**Work order 1:** In the abstract on the SF-6D in early axial spondyloarthritis, which cohort provided the results?
**Work order 2:** Restate the part of the abstract on the SF-6D in early axial spondyloarthritis starting with "Background The quantification" and going on through "patients remain scarce.", putting "cost-effectiveness analysis" in place of "cost-utility analysis".
**Work order 3:** Go on with the abstract on the SF-6D in early axial spondyloarthritis, writing the text that follows its last sentence.

Article Text

SAT0573 Validity of The Short Form 6d Utility Measure in Early Axial Spondyloarthritis: Results from The Desir Cohort
  1. C. Gaujoux-Viala1,2,
  2. L. Gossec3,
  3. M. Dougados4,
  4. J.-P. Daurès2
  1. 1Rheumatology, Nîmes University Hospital
  2. 2EA2415, Montpellier University, Nîmes
  3. 3Rheumatology, Pitié-Salpêtrière Hospital;GRC-UPMC 08 – EEMOIS
  4. 4Rheumatology B, Cochin Hospital, Paris, France


Background The quantification of health improvements is essential, notably in the current context of increasingly expensive therapies and more and more limited resources. Preference-based measures of health have become important for estimating health states in calculating quality-adjusted life years (QALYs), an essential component of cost-utility analysis. The SF-6D is an indirect preference-based health-related quality of life instruments increasingly being used for economic evaluation of clinical interventions and health programs. Data on economic as well as QoL outcomes among early axial Spondyloarthtritis (axSpA) patients remain scarce.

**Excerpted records:**
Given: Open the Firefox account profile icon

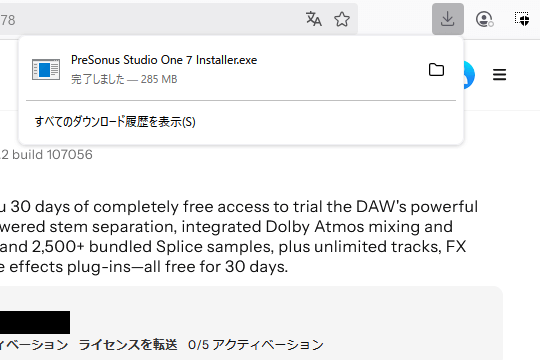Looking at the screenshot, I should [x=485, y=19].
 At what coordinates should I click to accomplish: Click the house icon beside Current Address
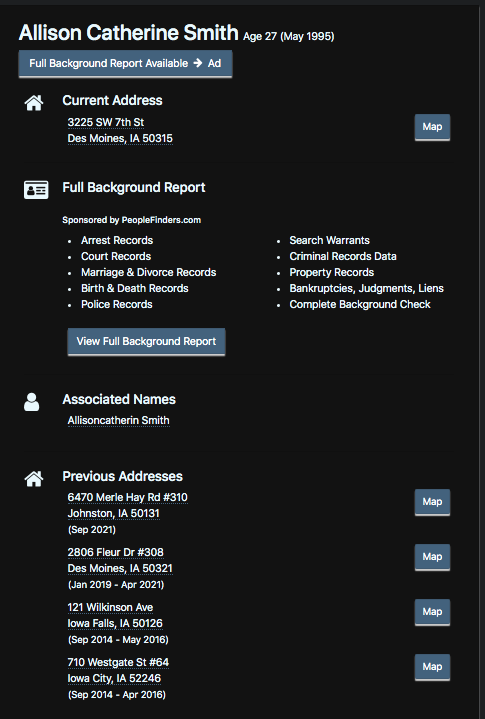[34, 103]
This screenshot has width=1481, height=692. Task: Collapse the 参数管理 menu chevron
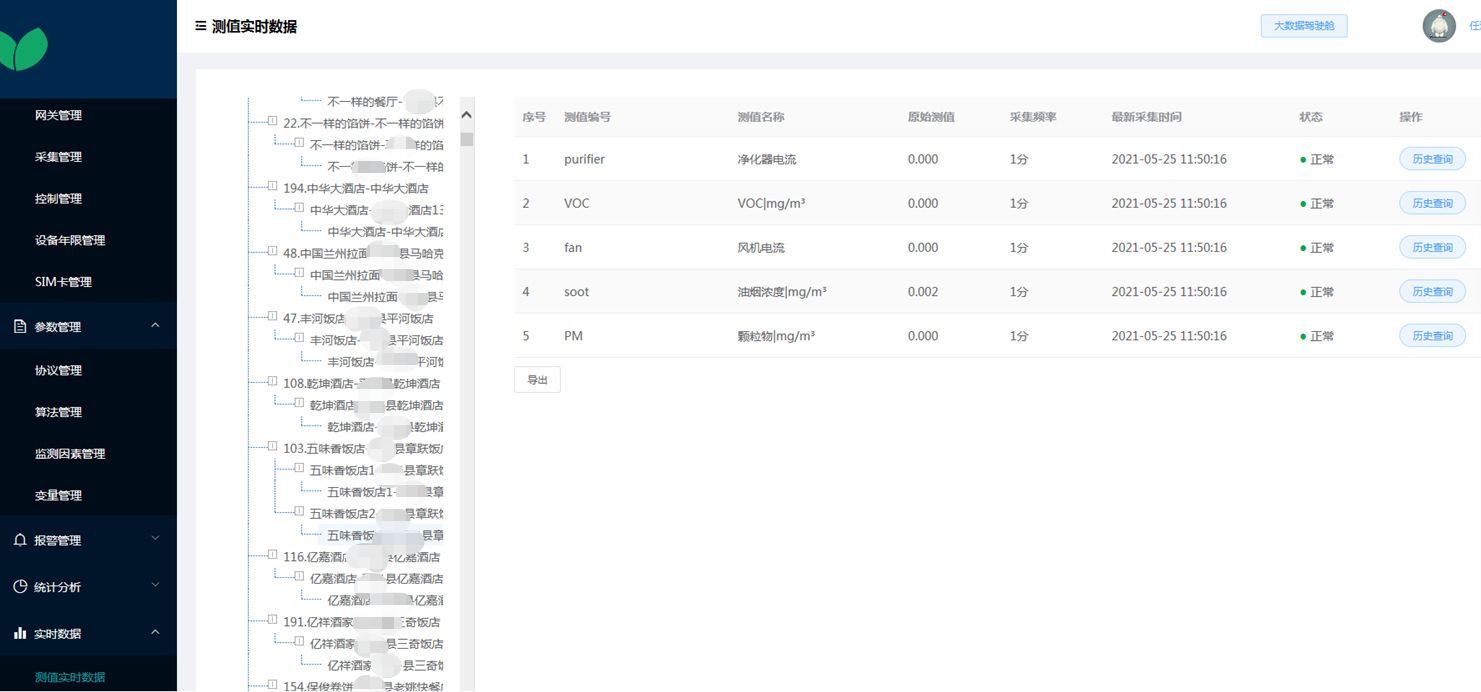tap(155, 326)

**Written reply 1:** The Desir cohort.

**Written reply 2:**
Background The quantification of health improvements is essential, notably in the current context of increasingly expensive therapies and more and more limited resources. Preference-based measures of health have become important for estimating health states in calculating quality-adjusted life years (QALYs), an essential component of cost-effectiveness analysis. The SF-6D is an indirect preference-based health-related quality of life instruments increasingly being used for economic evaluation of clinical interventions and health programs. Data on economic as well as QoL outcomes among early axial Spondyloarthtritis (axSpA) patients remain scarce.

**Written reply 3:**
Objectives To evaluate the validity of an utility measure, the SF-6D, in early axSpA especially concerning the ability of this measure to reflect the change in patients' condition over time.

Methods DESIR (Devenir des Spondyloarthropathies Indifférenciées Récentes) is a French, multicentre, longitudinal cohort of 708 patients with early inflammatory back pain suggestive of axSpA.

SF-6D utility measures were assessed in 607 patients over 1 year. To investigate whether the change in SF-6D is a valid measure of change in axSpA health status, we used Spearman's product-moment correlation to compare change scores for SF6D with those for external measures of health, the HAQ, SF36 physical component, SF36 mental component and AS-QOL from baseline to 6 and 12 months. Responsiveness was tested by the effect size (ES) at 6 and 12 months for the entire sample and subgroups by disease evolution (increase or decrease-stabilization in BASDAI). Bootstrap methods were used to estimate 95% confidence intervals [95% CI]. Sensitivity to change of the HAQ was calculated as a benchmark.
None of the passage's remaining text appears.